> **PÁGINA**
O movimento nos campi universitários dos EUA é prova de uma divisão geracional, com os jovens se tornando mais simpáticos à luta do povo palestino. Por outro lado, os movimentos interseccionais recuperaram uma tradição anticolonialista para desconstruir as narrativas israelenses, unindo coletivos racializados que enquadram a questão israelense como mais um exemplo de colonialismo e supremacismo racistas. Esses são movimentos e narrativas que preocupam fortemente os think tanks sionistas, como mostra o relatório Navigating Intersectional Landscapes (Navegando Paisagens Interseccionais), produzido pelo Reut Institute, de Israel, e pelo Jewish Council for Public Affairs há alguns anos. Nele, é dedicada especial atenção aos movimentos judaicos antissionistas e suas alianças com outros grupos. Por outro lado, os protestos também desafiam a identidade americana, conectando os protestos ao movimento estudantil de 1968 contra a Guerra do Vietnã, desmantelando a narrativa que os enquadra como “estrangeiros” e “outros”.

> **ENUNCIADO**
Dê sequência ao texto sobre os protestos pela causa palestina nos campi universitários dos EUA, começando logo após a última frase.

> **DADOS FORNECIDOS**
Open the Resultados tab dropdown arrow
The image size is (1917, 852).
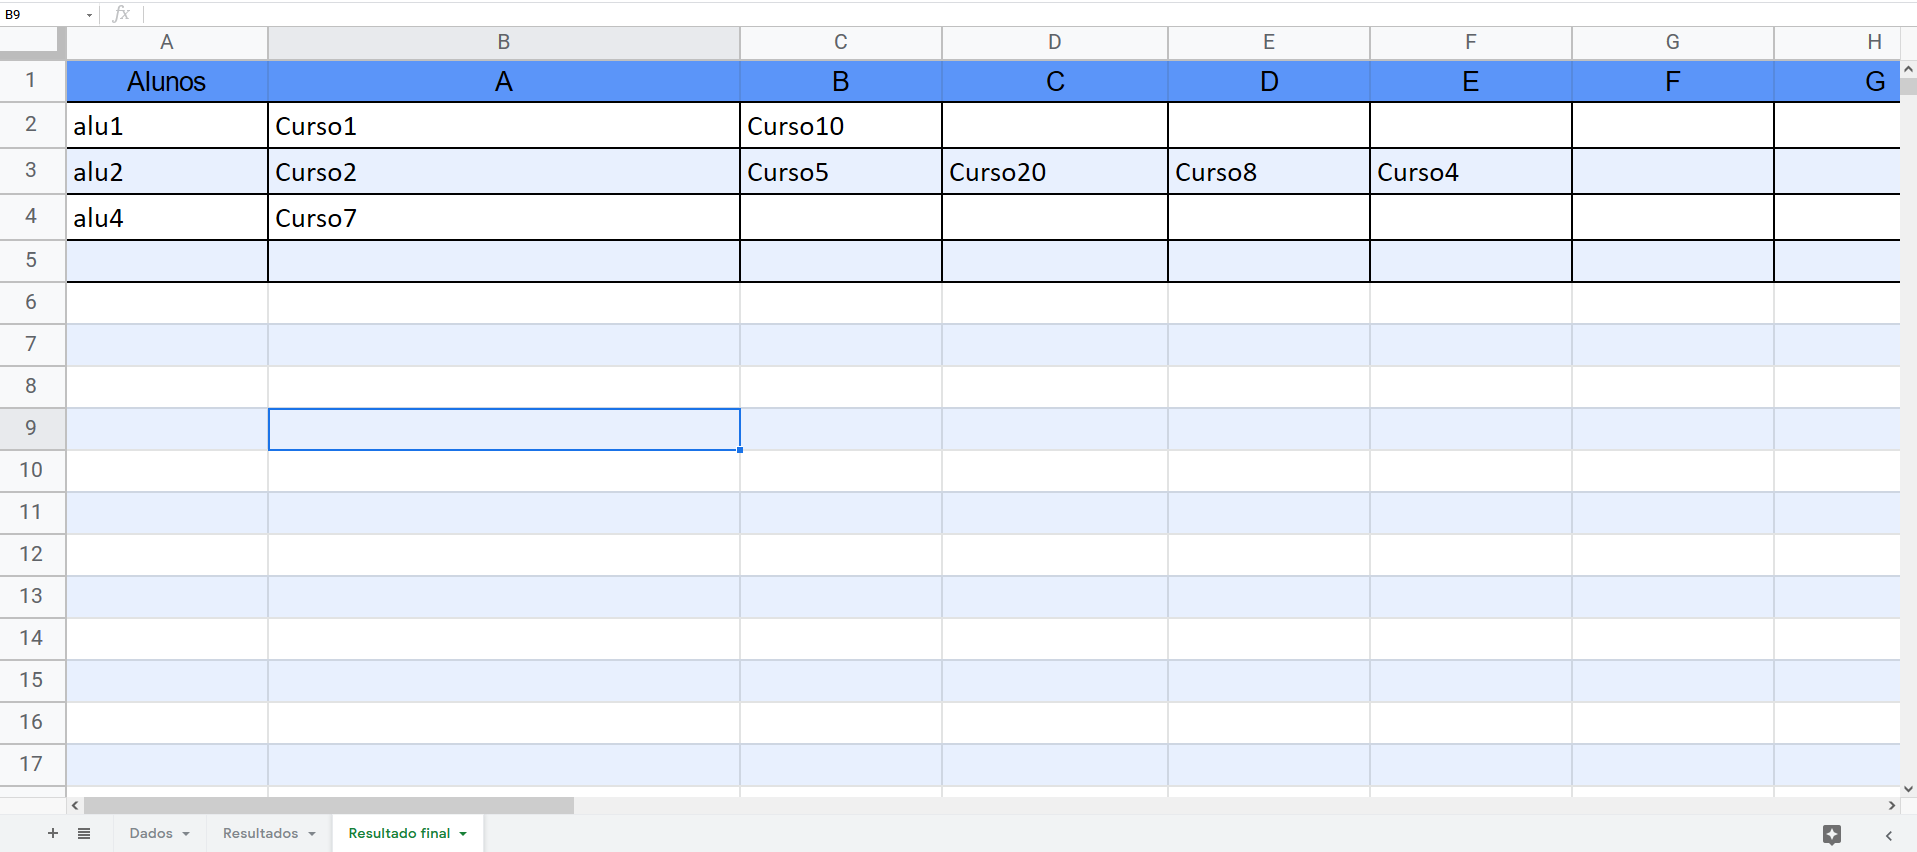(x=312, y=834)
==
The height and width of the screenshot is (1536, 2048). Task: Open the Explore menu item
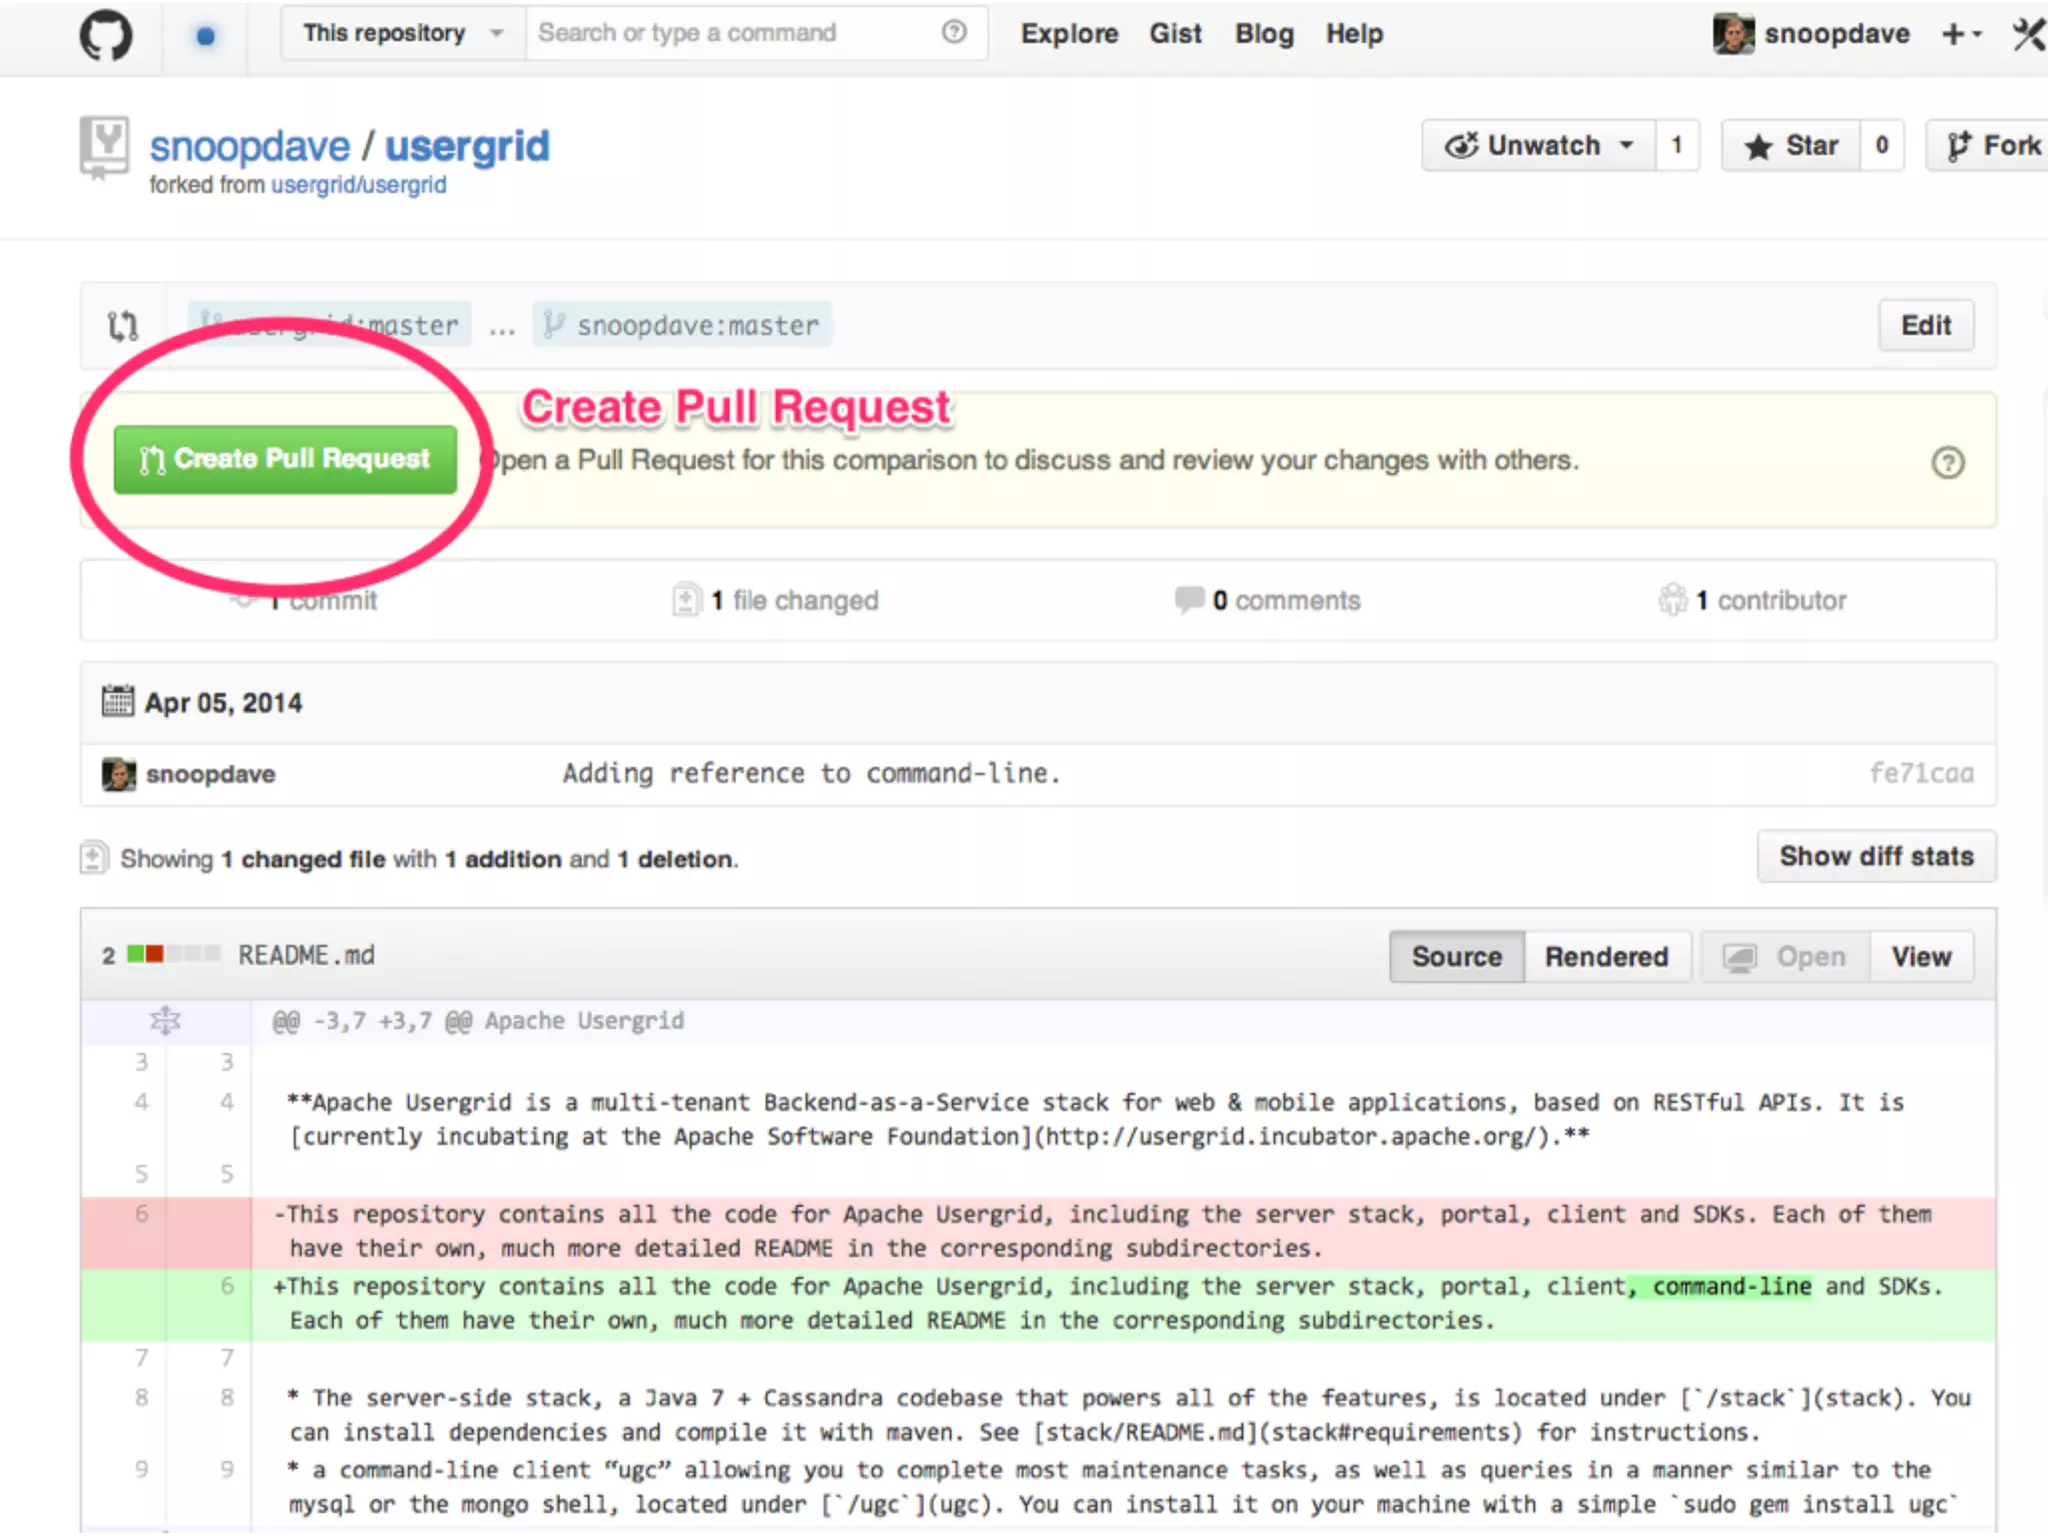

> **RESPOSTA ESCRITA**
Grande drama
Enquanto o número de pessoas mortas por Israel desde 7 de outubro em Gaza ultrapassa 34 mil, o mundo observa como centenas de corpos de crianças, mulheres e homens palestinos, alguns algemados, outros enterrados vivos, são recuperados de valas comuns perto dos hospitais Al Nasser ou Al Shifa, ou como o exército sionista assassina símbolos como Shaima Refaat Alareer, a filha do poeta Refaat Alareer, morto em dezembro, e seu bebê, ao passo que vários sionistas insistem nas redes sobre sua condição de vítimas de um sentimento antijudaico nos campi que lembraria o Holocausto.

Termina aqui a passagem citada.